Mr. López Obrador downplayed the protests, going so far as to call them an opposition ploy to destabilize his government. Last month, he claimed the feminist movement in Mexico was only created after he took office in 2018.

“They had become conservative feminists just to affect us, just for that purpose,” he said, applying to feminists a word he often uses to mock his political opponents.

His disparaging remarks presented a political challenge to his protege and possible successor, Ms Sheinbaum, who has tried to position herself as the leader of a more progressive and younger wing of the president’s left-wing Morena party.

She also drew criticism from feminist organizations by condemning violent attacks on public buildings in 2019.

“Violence is not fought with violence,” she said at the time.

The bronze statue of Christopher Columbus, erected in 1877 atop a pedestal in a traffic island, had been defaced by protesters in the past, and authorities pulled it down last year, amid threats of additional damage.

In its place will be a replica of a stone carving called ‘the young woman of Amajac’, which was discovered in January in the eastern state of Veracruz and dates from the time of Christopher Columbus’ voyages there. is over 550 years old. The new figurine will stand approximately 20 feet tall, three times the height of the original, now housed in the National Museum of Archeology in Mexico City.

Choosing a statue of a woman to replace Columbus could appeal to feminists, while supporting Mr.
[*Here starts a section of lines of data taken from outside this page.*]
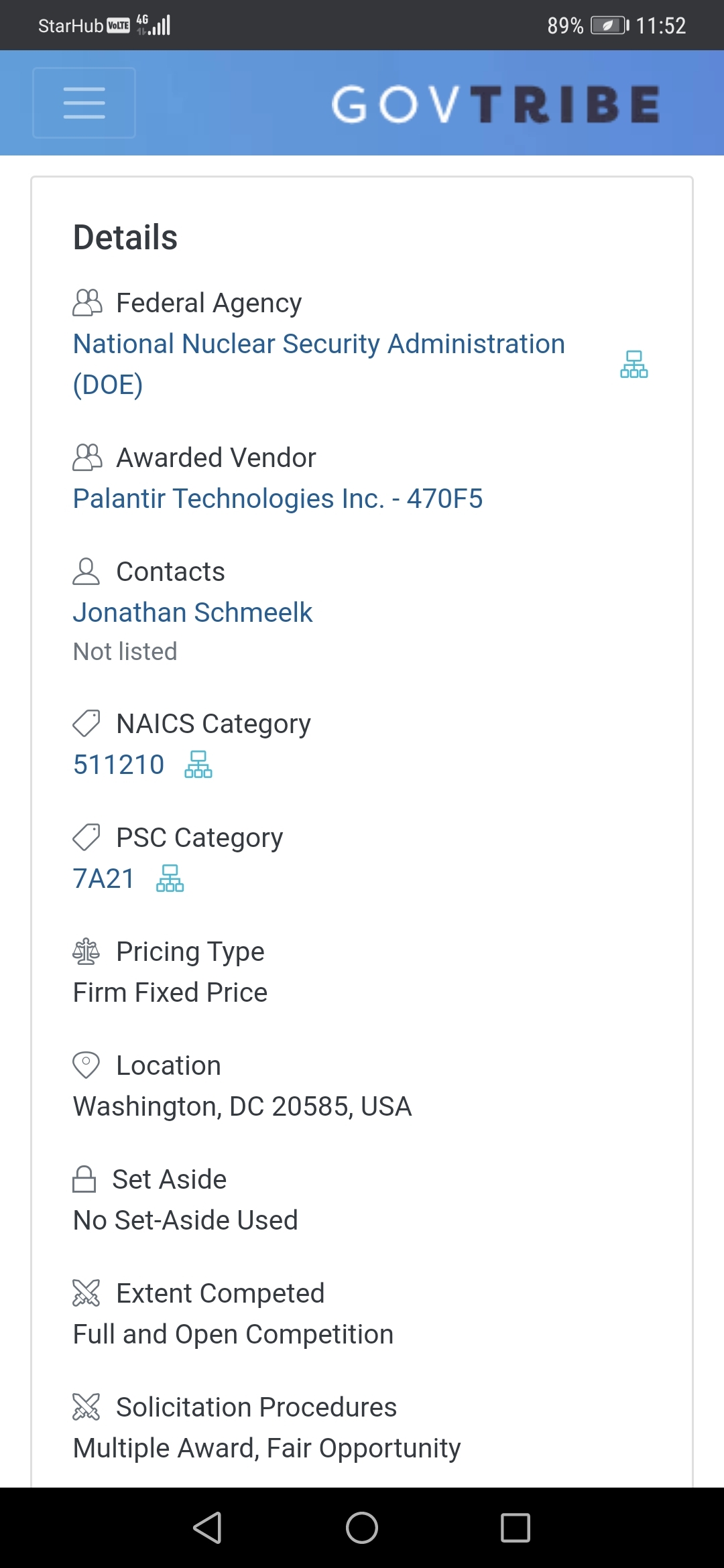Open Palantir Technologies Inc. - 470F5 vendor link
Screen dimensions: 724x1568
pyautogui.click(x=278, y=499)
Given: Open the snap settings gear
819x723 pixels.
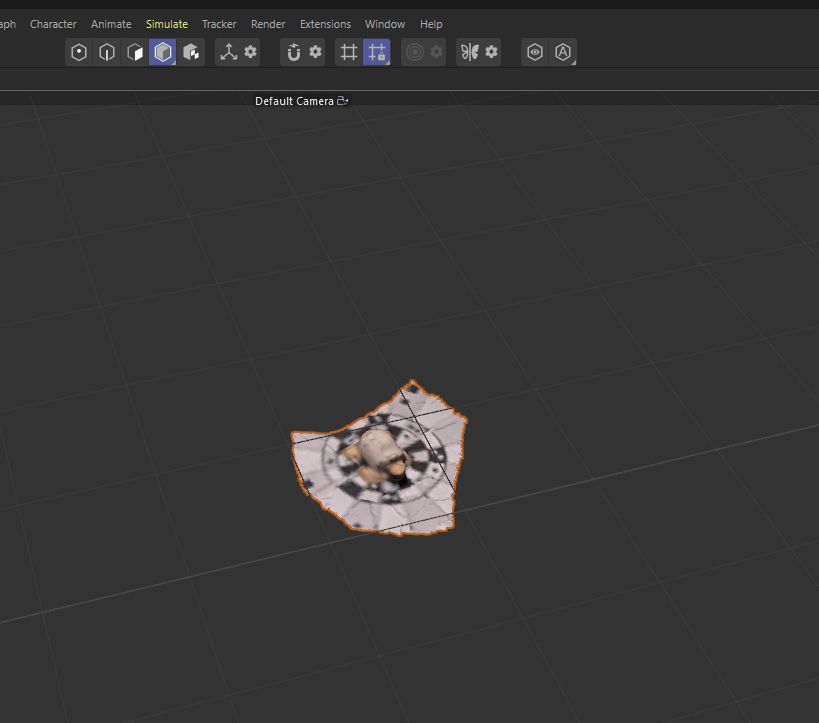Looking at the screenshot, I should pos(315,52).
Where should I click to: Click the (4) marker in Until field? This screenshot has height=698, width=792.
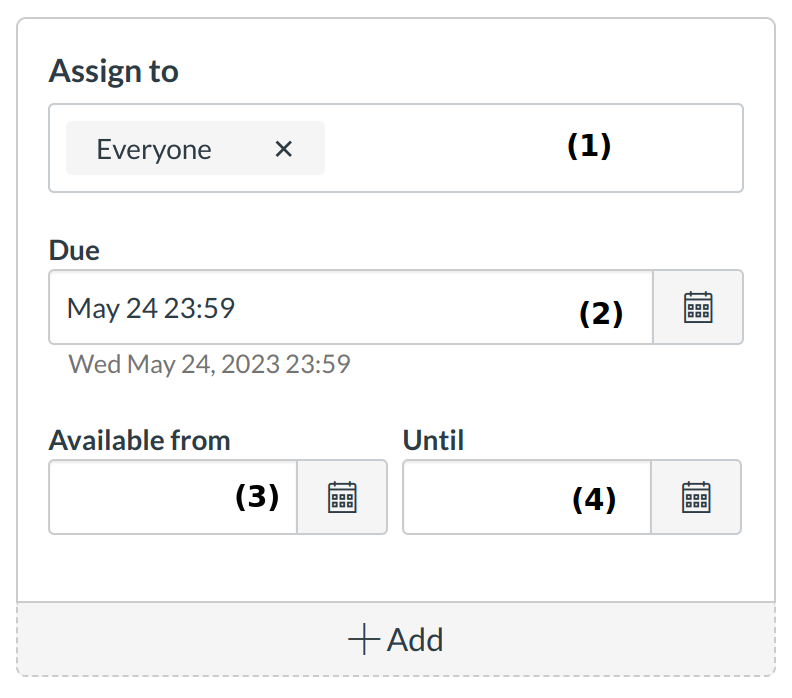(x=594, y=499)
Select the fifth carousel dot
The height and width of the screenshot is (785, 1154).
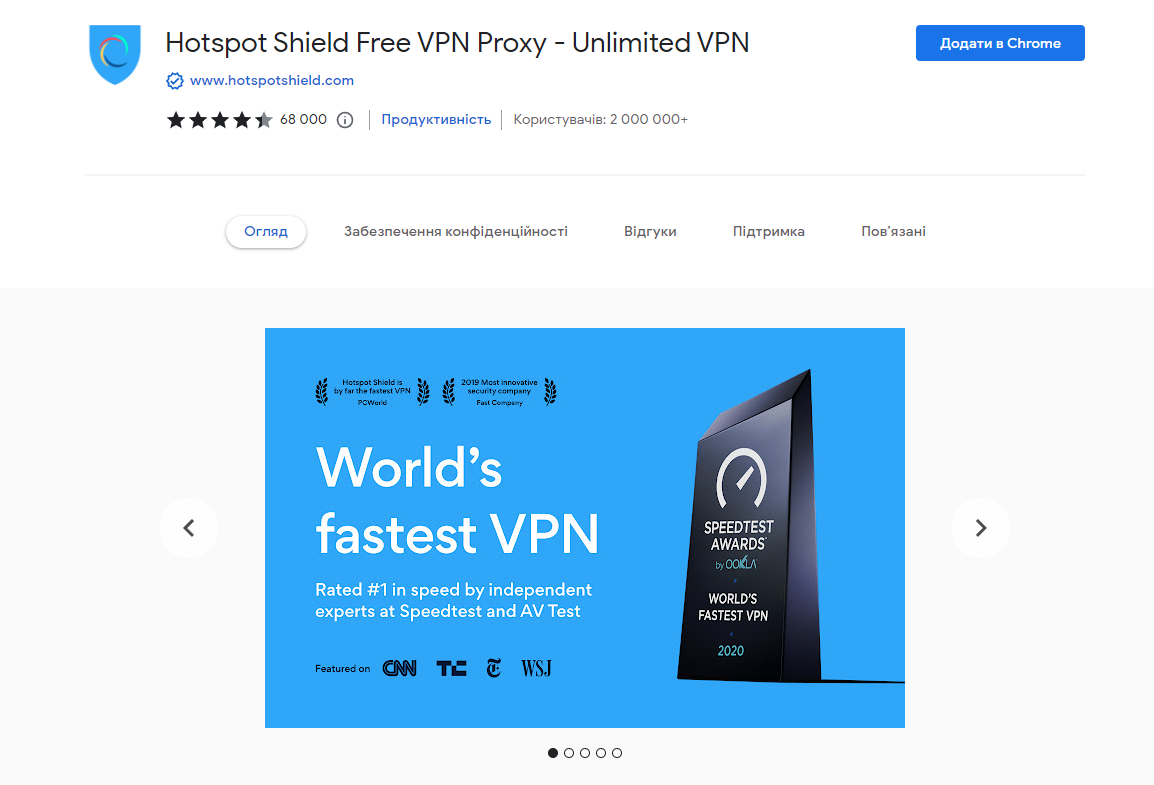click(617, 753)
López Obrador’s indigenous rhetoric, said Valeria Moy, director of the Center of Public Policy Research, a Mexican think tank.

“She’s trying to please everyone, especially her president,” Ms Moy said. “From a political point of view, the choice of the statue seems like a good decision.”

But not everyone was happy on either side of the cultural divide.

“They are focusing on the statue, not focusing on the rights of the women who are alive,” said Fatima Gamboa, an activist with the Indigenous Lawyer Network, a Mexican advocacy group.

Ms. Gamboa, a member of the indigenous Maya people, said a gesture celebrating Mexico’s indigenous heritage did little to improve the precarious socio-economic conditions and discrimination that many indigenous women still suffer from.

A former conservative president of Mexico, Felipe Calderón, said the monument to Columbus was a valuable part of Mexico’s artistic and historical heritage and disagreed with its replacement.

“Removing it, mutilating it is a crime,” he wrote on Twitter last month, when the Mexico City government first announced plans to replace it with an indigenous symbol. “In other words, they’re stealing it from Mexico City, its people, and all Mexicans.”

The statue’s replacement reflects a wider debate across the Americas over the legacy of Christopher Columbus and other early European explorers, with many saying their arrival led to destruction and exploitation.

In Guatemala this week, protesters attempted to dismantle a statue of Christopher Columbus. In Colombia and Chile in recent years, protesters have vandalized or toppled monuments commemorating Spanish conquerors like Sebastián de Belalcázar or Pedro de Valdivia. And in the United States last year, protesters in states including Minnesota, Massachusetts and Virginia damaged or tore down statues representing Columbus after protests over the police killing of George Floyd in Minneapolis sparked an uproar. review of monuments.